**Tarefa 1:** Digite de novo, sem mudar nada, as linhas dos registros abaixo: comece na linha que tem "This screenshot has width=1120, height=1077." e pare depois da linha que tem "pos(498,283)", incluindo as duas.

**Trecho fornecido:**
——————————

Agradou, decerto. A riqueza, o estado gasoso da língua falada no “range rede” do alpendre num fim de tarde, junto com café e bolo de milho; naquela conversa sem rumo nenhum, feita no batente à sombra de uma loja fechada. Esse é o estado gasoso, a riqueza da língua do sertão que Guimarães talvez trate nessa passagem da carta e que tanto encanta quem o lê. Sem dúvida, ele supera o lugar-comum. Sem dúvida, Guimarães alcançou o sentimento que temos diante do abismo: o sublime. E seja mais sublime, talvez, pra quem é do sertão e se enxerga em cada palavra dita: em cada “apre”, “mói no asp’ro”, “difruço” e por aí vai. Aqui, nesse trecho da carta, surge uma paz de espírito em saber que Sagarana existe. Em saber que a obra de Guimarães existe.
Àquela altura, porém, eu tinha de escolher o terreno onde localizar as minhas histórias. Podia ser Barbacena, Belo Horizonte, o Rio, a China, o arquipélago de Neo-Baratária, o espaço astral, ou, mesmo, o pedaço de Minas Gerais que era mais meu. E foi o que preferi. Porque tinha muitas saudades de lá. Porque conhecia um pouco melhor a terra, a gente, bichos, árvores. Porque o povo do interior — sem convenções, “poses” — dá melhores personagens de parábolas: lá se veem bem as reações humanas e a ação do destino: lá se vê bem um rio cair na cachoeira ou contornar a montanha, e as grandes árvores escalarem sob o raio, e a cada talo do capim humano rebrotar com a chuva ou se estorricar com a seca.
O sertão é dentro da gente, é a gente, sem frescura, sem “poses”. Temos mais pra dizer disso não.
Bem, resumindo: ficou resolvido que o livro se passaria no interior de Minas Gerais. E compor-se-ia de 12 novelas. Aqui, caro Condé, findava a fase de premeditação. Restava agir.
Então, passei horas de dias, fechado no quarto, cantando cantigas sertanejas, dialogando com vaqueiros de velha lembrança, “revendo” paisagens da minha terra, e aboiando para um gado imenso. Quando a máquina esteve pronta, parti. Lembro-me de que foi num domingo, de manhã.

——————————

**Dados do exercício:**
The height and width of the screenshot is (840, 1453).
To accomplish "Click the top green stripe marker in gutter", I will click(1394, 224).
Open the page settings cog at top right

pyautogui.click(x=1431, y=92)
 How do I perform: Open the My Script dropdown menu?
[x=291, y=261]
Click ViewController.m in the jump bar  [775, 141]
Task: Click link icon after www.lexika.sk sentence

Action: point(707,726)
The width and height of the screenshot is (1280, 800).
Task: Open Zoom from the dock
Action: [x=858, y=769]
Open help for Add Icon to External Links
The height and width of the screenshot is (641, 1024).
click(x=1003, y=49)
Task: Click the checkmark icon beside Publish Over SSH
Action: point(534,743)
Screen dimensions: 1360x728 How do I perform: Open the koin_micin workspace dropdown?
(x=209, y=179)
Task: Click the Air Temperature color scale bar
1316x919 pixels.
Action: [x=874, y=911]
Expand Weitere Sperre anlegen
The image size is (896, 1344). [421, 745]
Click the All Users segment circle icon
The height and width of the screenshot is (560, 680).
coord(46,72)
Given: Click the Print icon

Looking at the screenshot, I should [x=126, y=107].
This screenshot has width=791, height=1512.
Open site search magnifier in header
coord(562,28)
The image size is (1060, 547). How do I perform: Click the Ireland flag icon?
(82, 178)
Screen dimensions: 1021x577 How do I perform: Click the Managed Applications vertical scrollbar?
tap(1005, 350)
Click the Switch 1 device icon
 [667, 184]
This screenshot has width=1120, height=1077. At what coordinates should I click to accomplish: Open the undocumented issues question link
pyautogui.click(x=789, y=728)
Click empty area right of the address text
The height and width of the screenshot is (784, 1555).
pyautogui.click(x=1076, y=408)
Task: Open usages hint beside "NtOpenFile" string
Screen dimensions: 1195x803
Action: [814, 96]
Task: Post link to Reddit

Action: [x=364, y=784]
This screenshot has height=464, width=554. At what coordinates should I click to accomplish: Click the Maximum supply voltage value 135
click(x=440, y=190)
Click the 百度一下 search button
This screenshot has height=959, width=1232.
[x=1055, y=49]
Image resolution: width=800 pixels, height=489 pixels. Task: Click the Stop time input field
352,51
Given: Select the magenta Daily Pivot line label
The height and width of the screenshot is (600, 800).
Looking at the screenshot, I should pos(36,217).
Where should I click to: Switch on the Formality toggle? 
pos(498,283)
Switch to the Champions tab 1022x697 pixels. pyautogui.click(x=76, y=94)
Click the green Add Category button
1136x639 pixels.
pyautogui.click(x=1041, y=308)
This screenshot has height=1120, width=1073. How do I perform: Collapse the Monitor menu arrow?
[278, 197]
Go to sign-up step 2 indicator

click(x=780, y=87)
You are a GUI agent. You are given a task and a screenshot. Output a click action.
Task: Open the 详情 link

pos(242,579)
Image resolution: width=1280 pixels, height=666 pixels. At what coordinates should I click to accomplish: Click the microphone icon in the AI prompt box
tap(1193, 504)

——————————

**Tarefa 2:** Dê continuidade ao trecho sobre Sagarana, escrevendo o que vem logo depois da última frase.

**Resposta esperada 1:**
This screenshot has width=1120, height=1077. At what coordinates should I click to accomplish: Open the undocumented issues question link
pyautogui.click(x=789, y=728)
Click empty area right of the address text
The height and width of the screenshot is (784, 1555).
pyautogui.click(x=1076, y=408)
Task: Open usages hint beside "NtOpenFile" string
Screen dimensions: 1195x803
Action: [814, 96]
Task: Post link to Reddit

Action: [x=364, y=784]
This screenshot has height=464, width=554. At what coordinates should I click to accomplish: Click the Maximum supply voltage value 135
click(x=440, y=190)
Click the 百度一下 search button
This screenshot has height=959, width=1232.
[x=1055, y=49]
Image resolution: width=800 pixels, height=489 pixels. Task: Click the Stop time input field
352,51
Given: Select the magenta Daily Pivot line label
The height and width of the screenshot is (600, 800).
Looking at the screenshot, I should pos(36,217).
Where should I click to: Switch on the Formality toggle? 
pos(498,283)

**Resposta esperada 2:**
O livro foi escrito — quase todo na cama, a lápis, em cadernos de 100 folhas — em sete meses; sete meses de exaltação, de deslumbramento. (Depois, repousou durante sete anos; e, em 1945 foi “retrabalhado”, em cinco meses, cinco meses de reflexão e de lucidez.)
Do temporal ao eterno?
Lá por novembro, contratei com uma datilógrafa a passagem a limpo. E, a 31 de dezembro de 1937, entreguei o original, às 5 e meia da tarde, na Livraria José Olympio. O título escolhido era “Sezão”; mas, para melhor resguardar o anonimato, pespeguei no cartapácio, à última hora, este rótulo simples: “Contos (título provisório, a ser substituído)” por Viator. Porque eu ia ter de começar longas viagens, logo após.
Vamos deixá-los com Rosa (e Condé) por um tempo.
Como já disse, as histórias eram doze.
I) – O burrinho pedrês – Peça não-profana, mas sugerida por um acontecimento real, passado em minha terra, há muitos anos: o afogamento de um grupo de vaqueiros, num córrego cheio.
II) – A volta do marido pródigo – A menos “pensada” das novelas do Sagarana, a única que foi pensada velozmente, na ponta do lápis. Também quase não foi manipulada, em 1945.
III) – Duelo – Aqui, tudo aconteceu ao contrário do que ficou dito para a anterior: a história foi meditada e “vivida”, durante um mês, para ser escrita em uma semana, aproximadamente. Contudo, também quase não sofreu retoques em 1945.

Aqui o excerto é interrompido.